By Matthew Hurley: He’s brash, he’s exciting to watch and now that he’s entered the heavyweight ranks he’s potentially vulnerable. That vulnerability coupled with his hard-hitting, take-no-prisoners style has made David ‘The Hayemaker’ Haye a welcome addition to a division desperate for someone to shake things up.
The former undisputed cruiserweight champion, two fights into his heavyweight foray, is also one of the better trash talkers in the game. It’s a conceit that has either enthused or alienated boxing fans, and that’s just the way
David Haye wants it. He’s not a quiet man carrying a big stick. He’s a man so convinced of his abilities that he feels it warrants a big mouth and he knows that one of the countless things missing from this stale heavyweight era are sound bites that intrigue or enrage the boxing public. Haye understands that he is his best publicist and as long as he fights in a style embraced by the fan who leans more toward blood lust than technical precision he has the potential to not only straighten up the current heavyweight mess but also become a very big star.
Or, one powerful right hand from belt holder
Wladimir Klitschko could shut his mouth for good and end his dream of being the next Evander Holyfield.
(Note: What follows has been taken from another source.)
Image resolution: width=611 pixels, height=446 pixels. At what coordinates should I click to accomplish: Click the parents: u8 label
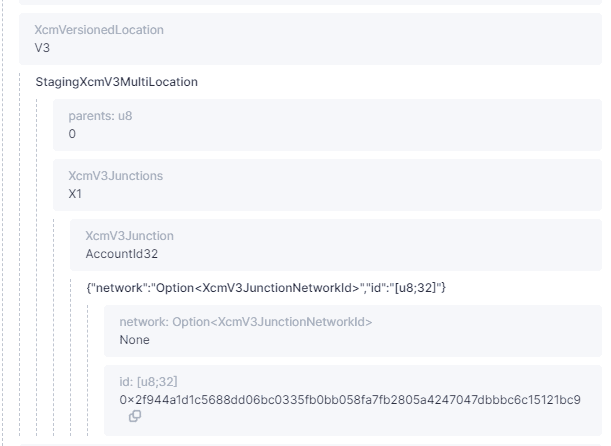(x=100, y=116)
And, believe it or not,
David Haye is fine with that.
“(The fans) enjoy toe-to-toe slugfests,” he said recently in a Ring Magazine interview with Brian Doogan. “And I like to entertain and give the people what they want.”
As for what he sees for himself in the coming months Haye envisions a firefight with either Wladimir or his brother
Vitali Klitschko – eventually he’d like to do away with both of them. (It now looks as though it will be Wladimir first, possibly in June.) When the dust settles the loquacious fighter from London sees himself as the logical heir to the last great heavyweight, Lennox Lewis.
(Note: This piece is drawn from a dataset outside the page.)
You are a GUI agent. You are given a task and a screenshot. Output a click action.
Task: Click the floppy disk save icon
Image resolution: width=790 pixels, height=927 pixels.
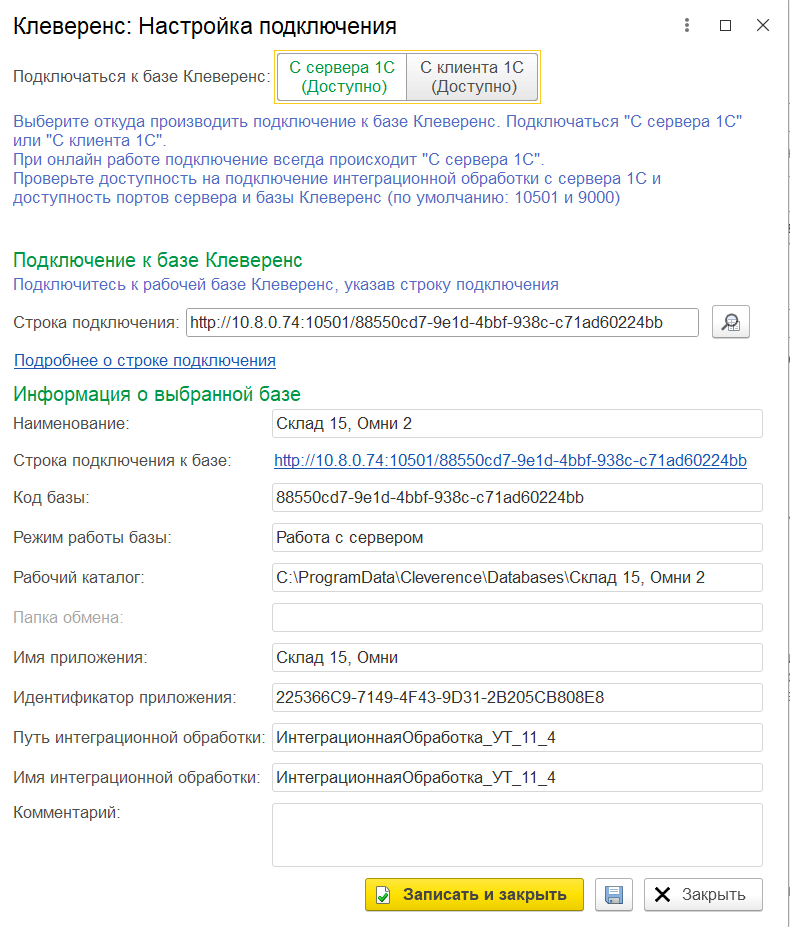coord(614,894)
“Heavyweight boxing has been in the doldrums and it’s about time it got sprinkled with some stardust again,” he says. “Both America and Britain have been starved for a good domestic heavyweight since the Lennox Lewis-Evander Holyfield-Riddick Bowe era and my aim is to restore some of that luster that has been lost.”
It is Holyfield who Haye most readily identifies with. Both men conquered the cruiserweights before entering the heavyweight division and both were criticized by many as being undersized and viewed as eventual victims of the bigger men they would have to engage. Even when Holyfield beat the long odds stacked against him with successive victories over steadily improving competition until he annexed the title from Buster Douglas in 1990 he was still seen as a man holding onto the titles until Mike Tyson returned from a prison sentence to reclaim what was rightfully his.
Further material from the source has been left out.